From Wikipedia, the free encyclopedia
Jump to: navigation, search
Honour medal for courage and devotion
Awarded by  France
Type Decoration
Eligibility Military and civilians
Awarded for Act of courage and devotion
Status Currently awarded
Established 2 march 1820
Next (higher) Médaille d'honneur des personnels civils relevant du ministère de la défense
Next (lower) Médaille d'honneur du service de santé des armées

The Honour medal for courage and devotion (French: "Médaille d’honneur pour acte de courage et de dévouement") is a French decoration than can be bestowed to individuals and whole units. It is awarded for acts of courage during a rescue. The Honour medal for courage and devotion was created on 2 March 1820 by King Louis XVIII. It has gone through several designs during its long history.[1] For instance, awards to military personnel used to bear crossed swords on the ribbon loop.

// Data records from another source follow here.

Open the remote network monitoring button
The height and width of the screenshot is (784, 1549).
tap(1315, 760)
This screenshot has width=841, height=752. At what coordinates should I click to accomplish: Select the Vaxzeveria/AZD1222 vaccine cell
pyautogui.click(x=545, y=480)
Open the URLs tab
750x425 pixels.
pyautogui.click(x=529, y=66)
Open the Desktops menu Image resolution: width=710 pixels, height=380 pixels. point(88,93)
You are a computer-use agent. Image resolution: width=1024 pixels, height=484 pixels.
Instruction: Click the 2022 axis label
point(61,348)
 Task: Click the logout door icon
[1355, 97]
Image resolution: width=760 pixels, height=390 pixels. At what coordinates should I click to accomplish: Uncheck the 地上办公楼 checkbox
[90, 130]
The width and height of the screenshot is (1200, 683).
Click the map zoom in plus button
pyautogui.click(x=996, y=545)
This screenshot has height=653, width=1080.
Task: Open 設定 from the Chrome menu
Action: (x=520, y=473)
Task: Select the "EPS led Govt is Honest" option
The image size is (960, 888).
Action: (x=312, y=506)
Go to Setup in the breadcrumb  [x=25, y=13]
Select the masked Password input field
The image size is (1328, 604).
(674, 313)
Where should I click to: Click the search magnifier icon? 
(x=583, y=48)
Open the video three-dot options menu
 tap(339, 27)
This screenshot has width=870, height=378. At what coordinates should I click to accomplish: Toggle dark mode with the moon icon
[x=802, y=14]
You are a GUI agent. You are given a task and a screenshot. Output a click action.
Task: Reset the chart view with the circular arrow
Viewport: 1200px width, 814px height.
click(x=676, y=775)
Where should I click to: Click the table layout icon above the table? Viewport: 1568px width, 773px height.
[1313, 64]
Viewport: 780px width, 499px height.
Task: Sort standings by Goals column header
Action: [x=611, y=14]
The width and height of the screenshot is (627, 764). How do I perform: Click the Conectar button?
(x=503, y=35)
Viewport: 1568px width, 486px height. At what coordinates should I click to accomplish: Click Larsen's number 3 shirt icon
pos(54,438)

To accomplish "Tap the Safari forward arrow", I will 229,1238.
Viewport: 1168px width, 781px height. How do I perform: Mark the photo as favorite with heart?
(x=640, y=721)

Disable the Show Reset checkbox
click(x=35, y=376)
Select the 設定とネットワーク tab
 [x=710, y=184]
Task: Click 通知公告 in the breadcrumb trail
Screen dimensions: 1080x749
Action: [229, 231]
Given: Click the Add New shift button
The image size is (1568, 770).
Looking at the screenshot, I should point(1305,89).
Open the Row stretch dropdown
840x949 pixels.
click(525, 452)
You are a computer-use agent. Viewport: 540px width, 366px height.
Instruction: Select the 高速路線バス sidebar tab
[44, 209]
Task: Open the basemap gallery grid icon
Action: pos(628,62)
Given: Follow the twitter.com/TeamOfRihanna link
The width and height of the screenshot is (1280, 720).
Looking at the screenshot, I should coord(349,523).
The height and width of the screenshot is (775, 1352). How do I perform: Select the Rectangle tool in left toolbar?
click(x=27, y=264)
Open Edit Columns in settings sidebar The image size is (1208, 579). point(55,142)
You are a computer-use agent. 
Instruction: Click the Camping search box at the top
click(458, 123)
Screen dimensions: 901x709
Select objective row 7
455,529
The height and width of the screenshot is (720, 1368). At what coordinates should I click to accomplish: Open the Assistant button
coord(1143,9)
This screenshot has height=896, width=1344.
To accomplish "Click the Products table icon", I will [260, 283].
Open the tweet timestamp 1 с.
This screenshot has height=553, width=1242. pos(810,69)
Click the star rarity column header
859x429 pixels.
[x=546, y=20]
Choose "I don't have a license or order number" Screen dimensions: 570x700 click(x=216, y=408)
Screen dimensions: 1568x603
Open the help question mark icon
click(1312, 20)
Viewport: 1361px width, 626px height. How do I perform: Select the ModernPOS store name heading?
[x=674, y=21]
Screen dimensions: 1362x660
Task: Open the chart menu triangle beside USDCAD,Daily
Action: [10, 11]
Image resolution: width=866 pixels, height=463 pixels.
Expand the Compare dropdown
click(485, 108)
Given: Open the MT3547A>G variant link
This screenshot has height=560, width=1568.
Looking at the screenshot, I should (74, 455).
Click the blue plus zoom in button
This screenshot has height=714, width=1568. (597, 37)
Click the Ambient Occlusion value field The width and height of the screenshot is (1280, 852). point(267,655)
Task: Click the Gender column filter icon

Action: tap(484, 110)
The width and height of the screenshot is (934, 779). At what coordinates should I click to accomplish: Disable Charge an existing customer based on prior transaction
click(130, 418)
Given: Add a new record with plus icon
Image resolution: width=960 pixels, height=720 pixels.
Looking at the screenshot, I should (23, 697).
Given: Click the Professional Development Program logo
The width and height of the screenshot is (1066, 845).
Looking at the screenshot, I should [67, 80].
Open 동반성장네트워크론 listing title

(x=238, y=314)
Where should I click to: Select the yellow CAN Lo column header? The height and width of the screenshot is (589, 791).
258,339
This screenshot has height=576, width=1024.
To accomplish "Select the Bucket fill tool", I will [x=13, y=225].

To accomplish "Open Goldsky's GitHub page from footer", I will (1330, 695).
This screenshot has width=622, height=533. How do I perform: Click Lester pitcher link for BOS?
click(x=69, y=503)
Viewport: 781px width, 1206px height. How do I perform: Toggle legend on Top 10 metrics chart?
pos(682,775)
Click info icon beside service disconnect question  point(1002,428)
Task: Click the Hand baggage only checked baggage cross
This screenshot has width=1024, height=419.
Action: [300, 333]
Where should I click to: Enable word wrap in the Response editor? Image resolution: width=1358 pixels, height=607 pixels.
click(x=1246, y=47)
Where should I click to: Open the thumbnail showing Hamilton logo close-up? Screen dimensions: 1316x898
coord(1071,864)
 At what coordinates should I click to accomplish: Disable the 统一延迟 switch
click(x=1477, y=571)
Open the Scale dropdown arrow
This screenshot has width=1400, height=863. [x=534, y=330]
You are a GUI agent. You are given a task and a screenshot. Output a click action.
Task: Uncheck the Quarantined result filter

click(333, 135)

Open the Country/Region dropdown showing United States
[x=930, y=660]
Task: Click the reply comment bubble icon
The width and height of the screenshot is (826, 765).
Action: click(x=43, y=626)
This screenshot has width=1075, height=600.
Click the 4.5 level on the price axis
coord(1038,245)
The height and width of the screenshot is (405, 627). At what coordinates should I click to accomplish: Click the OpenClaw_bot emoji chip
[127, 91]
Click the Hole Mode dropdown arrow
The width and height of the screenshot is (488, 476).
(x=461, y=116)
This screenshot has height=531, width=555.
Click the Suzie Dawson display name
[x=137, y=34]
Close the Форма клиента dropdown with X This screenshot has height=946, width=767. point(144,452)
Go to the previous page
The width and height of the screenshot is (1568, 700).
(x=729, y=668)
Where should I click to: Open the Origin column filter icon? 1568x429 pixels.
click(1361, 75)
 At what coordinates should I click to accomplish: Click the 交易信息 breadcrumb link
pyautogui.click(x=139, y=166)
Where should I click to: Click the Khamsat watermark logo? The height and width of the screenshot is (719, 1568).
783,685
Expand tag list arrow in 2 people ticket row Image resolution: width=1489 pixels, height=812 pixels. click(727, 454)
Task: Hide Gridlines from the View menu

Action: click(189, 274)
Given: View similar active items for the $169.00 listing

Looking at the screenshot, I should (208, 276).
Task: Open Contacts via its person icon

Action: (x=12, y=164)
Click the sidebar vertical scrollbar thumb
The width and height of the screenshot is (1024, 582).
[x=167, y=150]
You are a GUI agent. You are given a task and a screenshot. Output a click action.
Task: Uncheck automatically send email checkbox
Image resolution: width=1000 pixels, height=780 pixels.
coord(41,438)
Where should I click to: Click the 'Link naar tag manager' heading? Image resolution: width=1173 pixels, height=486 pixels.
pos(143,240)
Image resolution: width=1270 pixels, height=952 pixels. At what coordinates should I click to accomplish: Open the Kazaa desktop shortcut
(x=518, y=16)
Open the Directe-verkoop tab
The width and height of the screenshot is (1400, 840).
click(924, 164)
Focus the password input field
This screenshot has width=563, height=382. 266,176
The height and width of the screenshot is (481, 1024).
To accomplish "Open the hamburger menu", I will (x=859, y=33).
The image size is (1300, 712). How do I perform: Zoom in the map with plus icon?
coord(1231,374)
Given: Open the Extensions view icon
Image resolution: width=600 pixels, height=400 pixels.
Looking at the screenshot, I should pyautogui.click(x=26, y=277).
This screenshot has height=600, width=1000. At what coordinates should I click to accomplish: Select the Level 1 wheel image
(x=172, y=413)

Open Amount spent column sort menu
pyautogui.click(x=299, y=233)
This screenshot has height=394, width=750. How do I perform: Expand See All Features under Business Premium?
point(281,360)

The award was given its present name by a decree of 16 November 1901.[1]

Award statute[edit]

Any person who risks his or her life to come to the rescue of one or many persons in danger, may be recognized with the medal. When the act of rescue does not warrant award of the medal, a letter of congratulations for a successful rescue or an honorable mention for a recognized meritorious act in the form of an official certificate type scroll may be granted.[2]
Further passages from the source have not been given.